## Problem requirements
From the line containing "Task: Click the line" through the last line of the listing, output each line exactly as it stands. Omit pictures.

========

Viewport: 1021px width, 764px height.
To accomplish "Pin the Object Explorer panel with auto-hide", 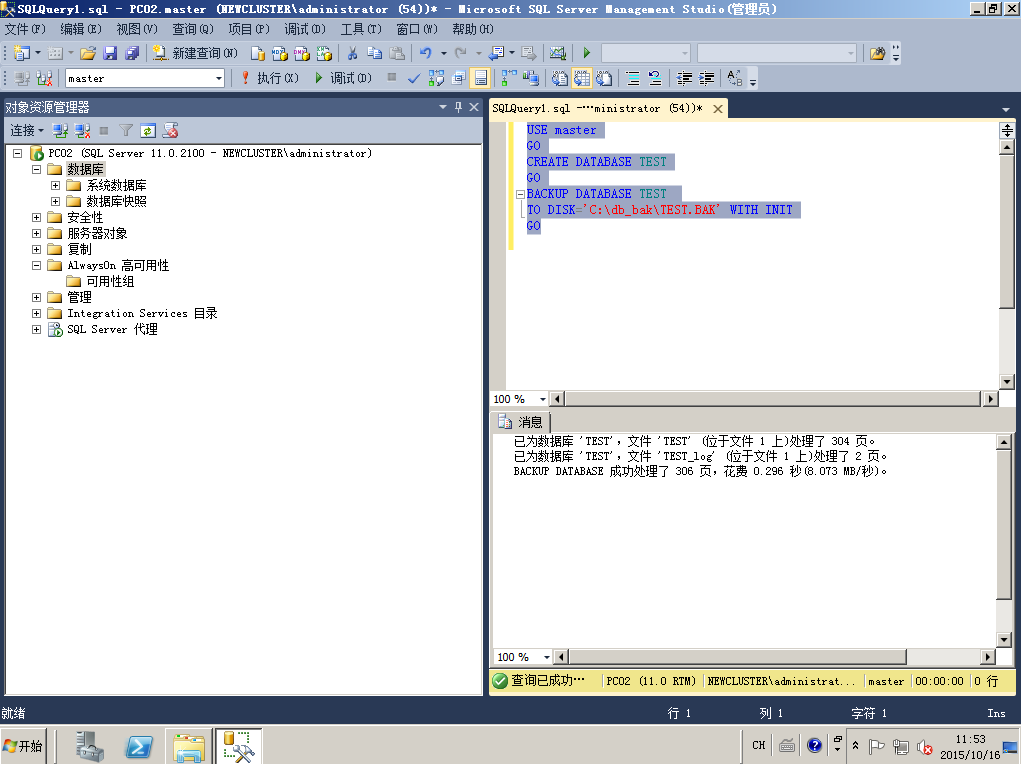I will pyautogui.click(x=459, y=107).
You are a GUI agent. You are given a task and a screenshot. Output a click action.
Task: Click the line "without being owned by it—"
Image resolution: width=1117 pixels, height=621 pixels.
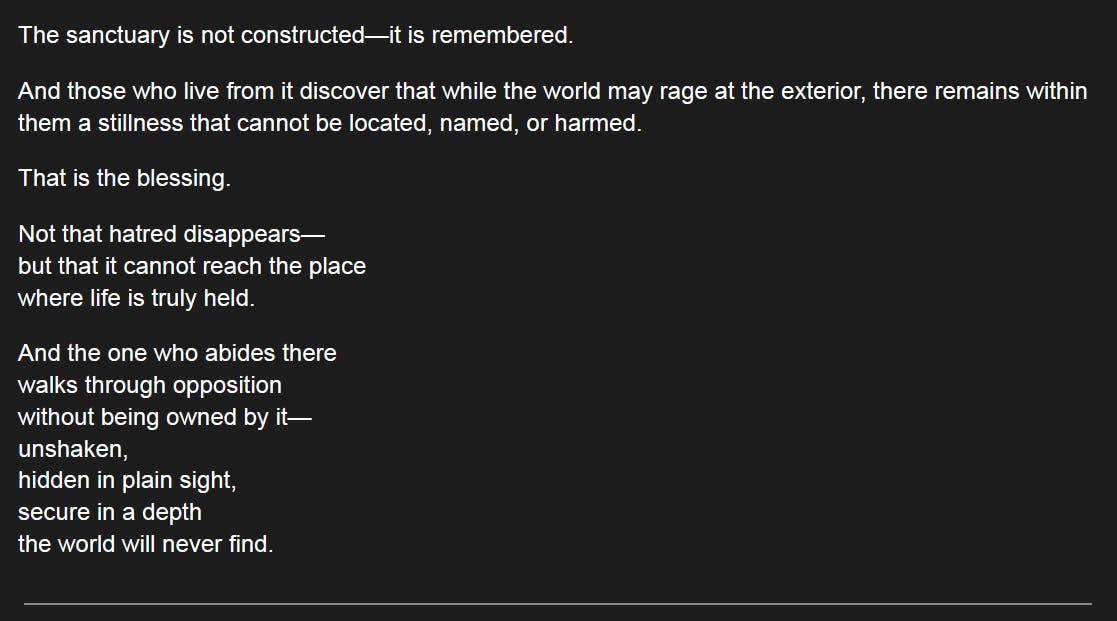click(165, 417)
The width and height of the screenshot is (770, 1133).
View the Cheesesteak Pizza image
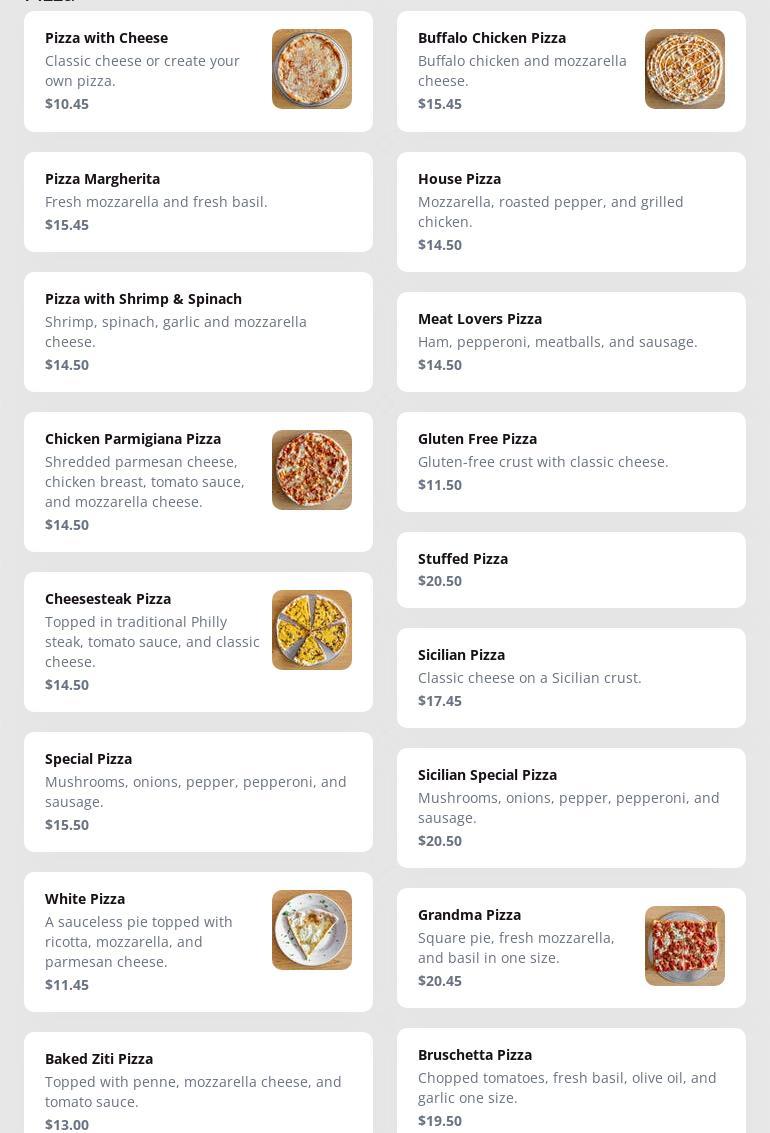311,630
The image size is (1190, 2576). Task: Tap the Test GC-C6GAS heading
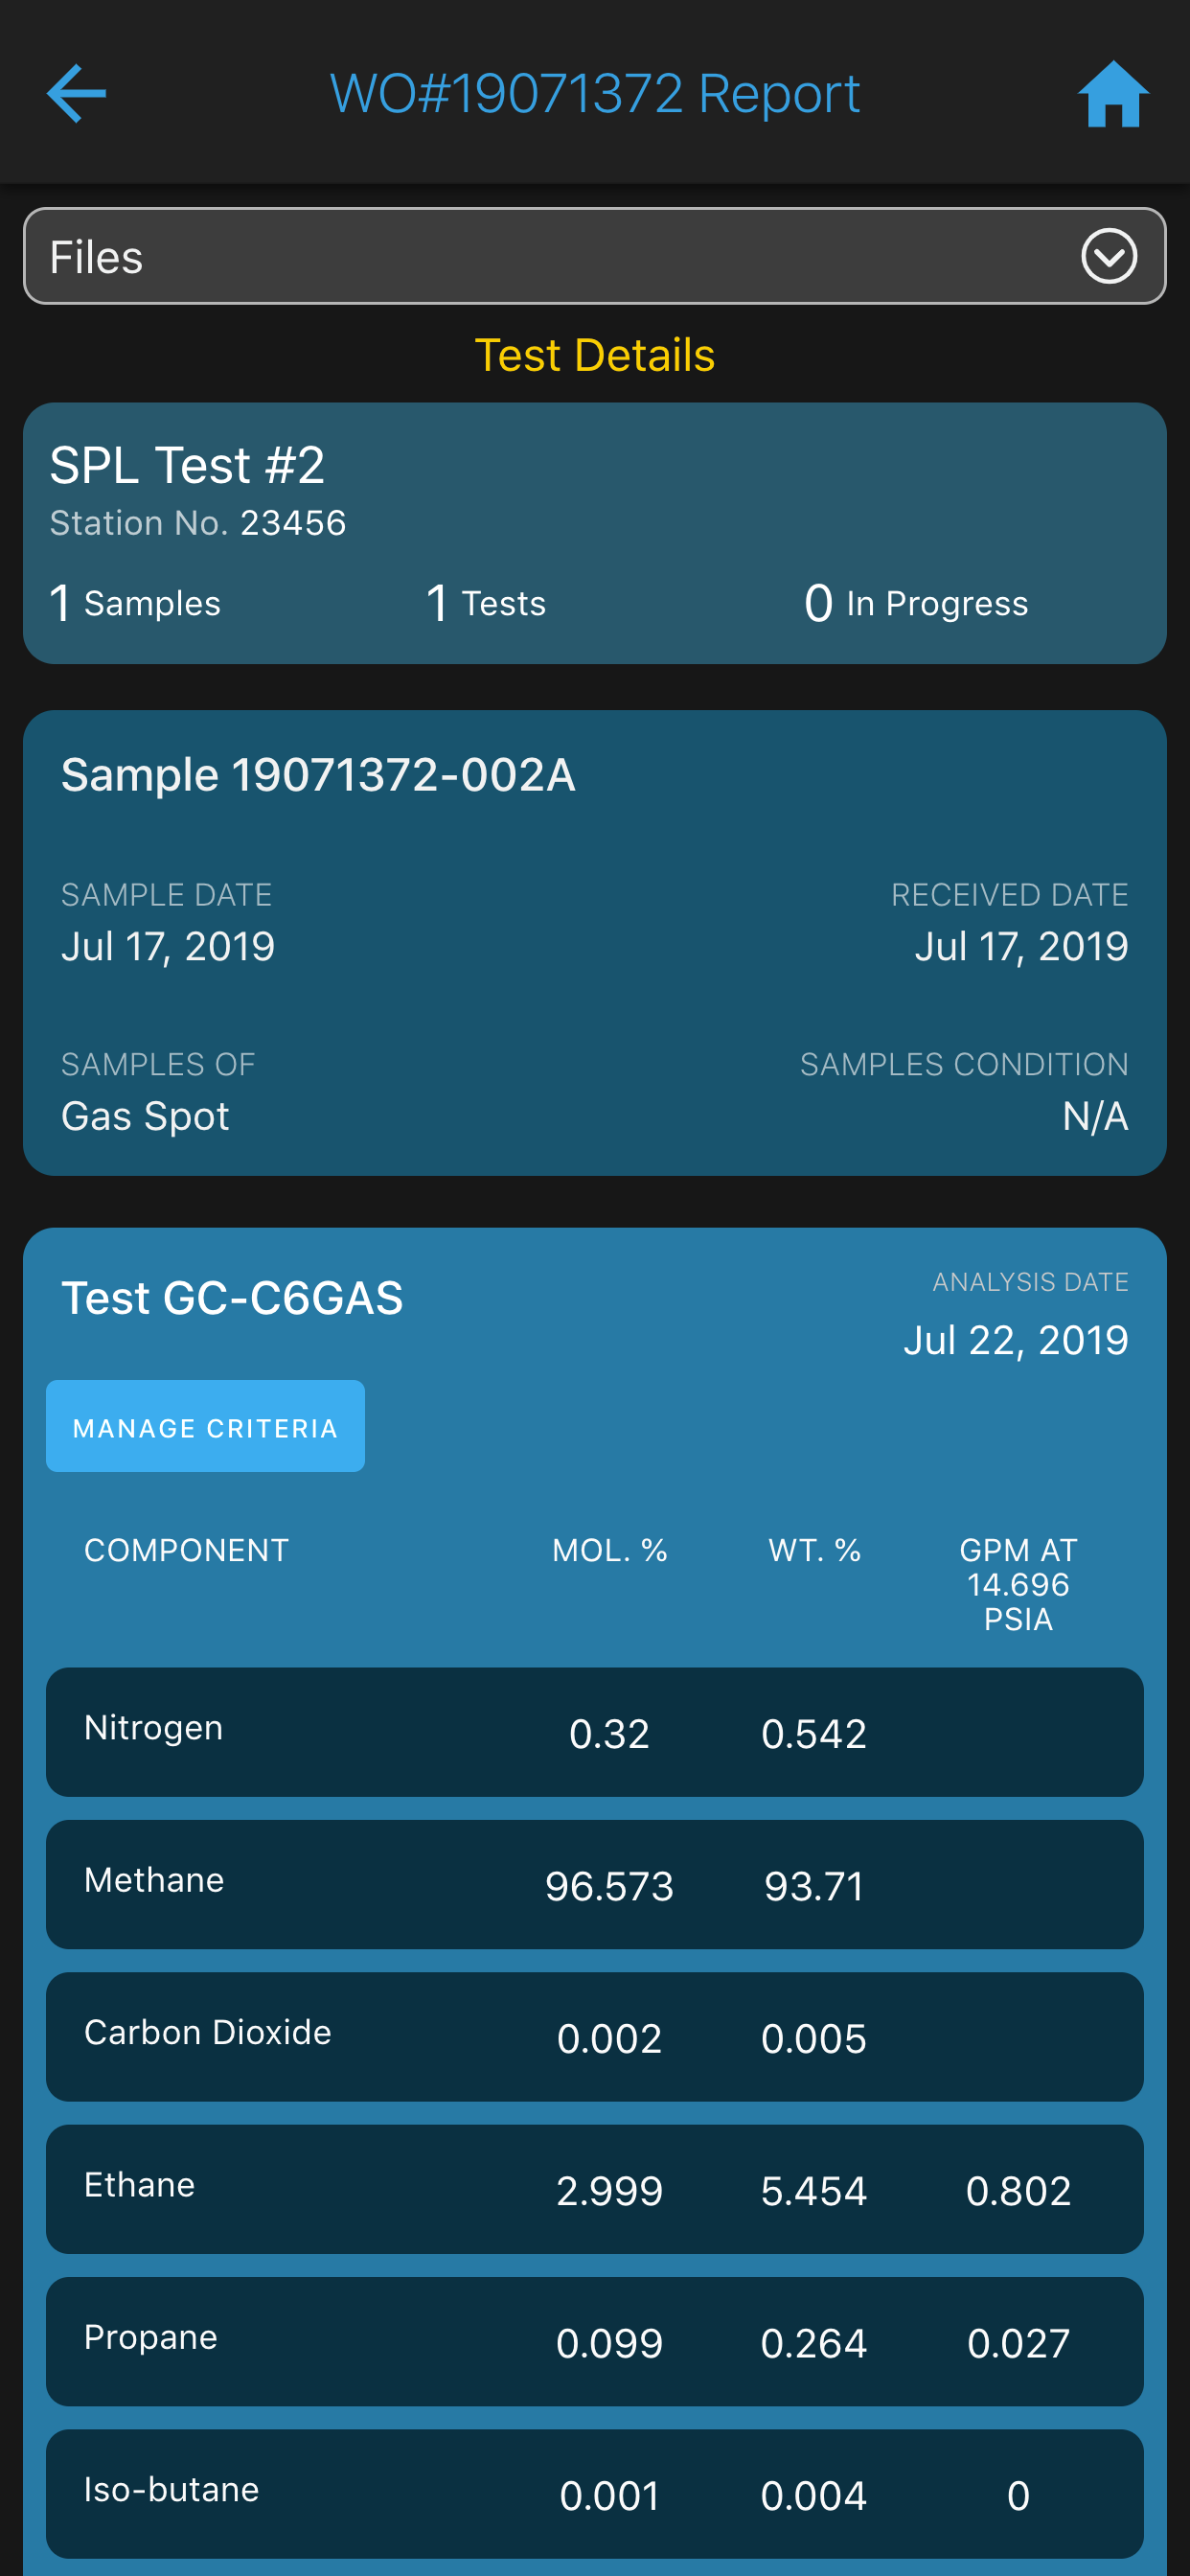(232, 1298)
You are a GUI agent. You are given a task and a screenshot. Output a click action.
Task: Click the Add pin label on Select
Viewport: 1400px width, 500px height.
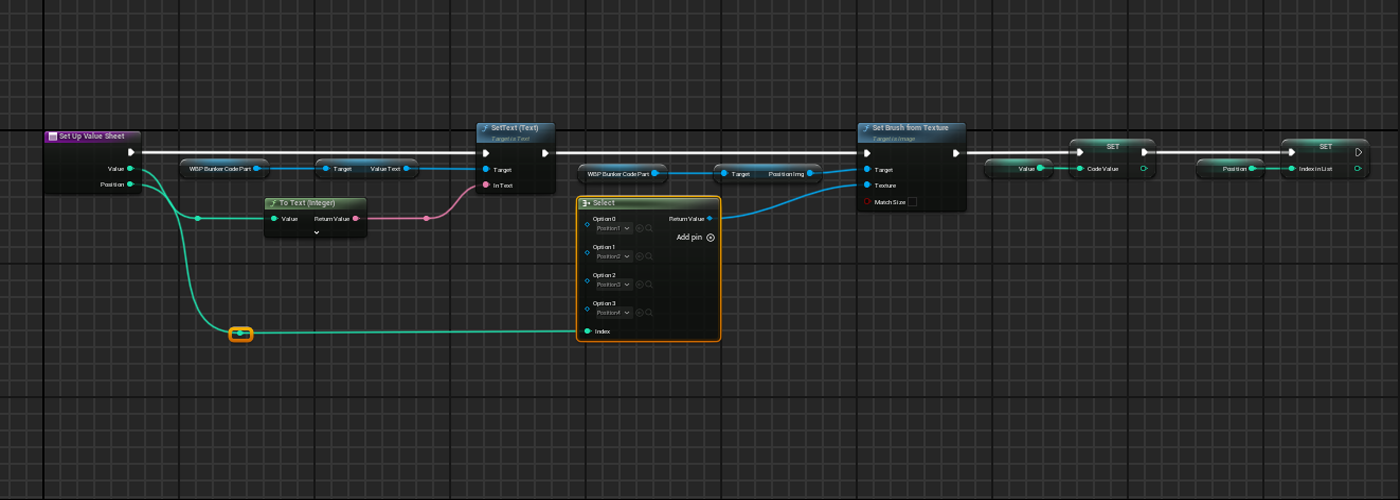689,238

========

## Output below
Task: Click the line "without being owned by it—"
Image resolution: width=1117 pixels, height=621 pixels.
click(165, 417)
The width and height of the screenshot is (770, 1133).
View the Cheesesteak Pizza image
311,630
The image size is (1190, 2576). Task: Tap the Test GC-C6GAS heading
(232, 1298)
You are a GUI agent. You are given a task and a screenshot. Output a click action.
Task: Click the Add pin label on Select
Viewport: 1400px width, 500px height.
689,238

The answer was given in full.